Após 11 meses, morte de ministro Teori ainda é investigada

Desde que tomou posse no STF (Supremo Tribunal Federal) em 29 de novembro de 2012, o ministro Teori Zavascki protagonizou um mandato repleto de decisões importantes.

Até a sua morte em janeiro de 2017, em um acidente aéreo no litoral de Paraty, no Rio de Janeiro, Teori foi uma das figuras centrais para o sucesso da Lava Jato e do combate à corrupção no país.

Teori autorizou a investigação dos políticos com foro privilegiado envolvidos no escândalo da Petrobras. Foi ele também que negou o habeas corpus para investigados por corrupção, entre eles Antonio Palocci, José Dirceu e Eduardo Cunha. O ministro Zavascki também foi o responsável pela homologação da delação premiada do ex-senador Delcídio do Amaral.

Se não tivesse morrido no acidente com o avião modelo Hawker Beechcraft King Air, em Paraty, o ministro teria sido o responsável pela análise das delações feitas pelos executivos da empreiteira Odebrecht sobre pagamentos de propina e financiamento de campanhas eleitorais.

Uma das últimas e mais relevantes decisões do Teori foi barrar o pedido de cancelamento do impeachment da presidente Dilma Rousseff.

Logo após o acidente com o avião que levava ministro Teori e mais quatro pessoas, o Ministério Público Federal-RJ e a Polícia Federal abriram inquéritos para investigar o acidente.

No acidente morreu o empresário Carlos Alberto Filgueiras; dono da aeronave e Osmar Rodrigues; o piloto. As outras duas passageiras eram a massoterapeuta Maíra Panas, de 23 anos, e sua mãe Maria Hilda Panas, de 55 anos, que estava em férias e acompanhava a filha. Maíra era massoterapeuta de Filgueiras, que passava por um tratamento no nervo ciático. O grupo iria passar o final de semana na ilha particular de Filgueiras, chamada ilha das Almas.

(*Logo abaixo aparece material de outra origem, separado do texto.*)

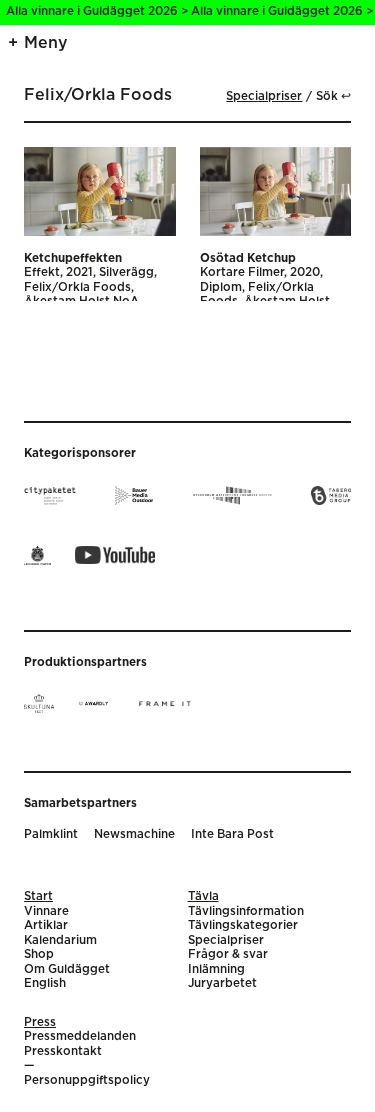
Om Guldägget (67, 969)
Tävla (203, 896)
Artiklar (46, 925)
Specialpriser (264, 96)
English (45, 983)
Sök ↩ (333, 96)
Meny (46, 43)
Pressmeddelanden (80, 1036)
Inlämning (216, 969)
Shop (39, 954)
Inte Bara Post (232, 834)
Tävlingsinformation (246, 911)
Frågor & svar (228, 954)
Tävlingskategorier (243, 925)
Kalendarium (60, 940)
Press (40, 1022)
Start (38, 896)
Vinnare (46, 911)
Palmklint (51, 834)
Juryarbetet (222, 983)
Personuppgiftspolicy (87, 1080)
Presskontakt (63, 1051)
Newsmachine (134, 834)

O procurador Igor Miranda, do MPF-RJ, está conduzindo a investigação sob sigilo. De acordo com MPF, um relatório sobre o caso deve ser divulgado no ano que vem.  Por sua vez, a Polícia Federal informou, em nota ao R7, que não comenta casos com investigação em andamento. anúncio

No STF

Para os juristas, a ausência do ministro Teori Zavascki teve um impacto relativo nas decisões do STF (Supremo Tribunal Federal) em 2017. “É um órgão de decisão colegiada. Tudo é analisado e decidido pela maioria, por isso, poucos seriam os resultados diferentes [com o Teori] em relação a Lava Jato e a prisão de políticos”, disse o jurista Leonardo Pantaleão, especialista em direito Penal e professor do CPjur (Centro Preparatório Jurídico).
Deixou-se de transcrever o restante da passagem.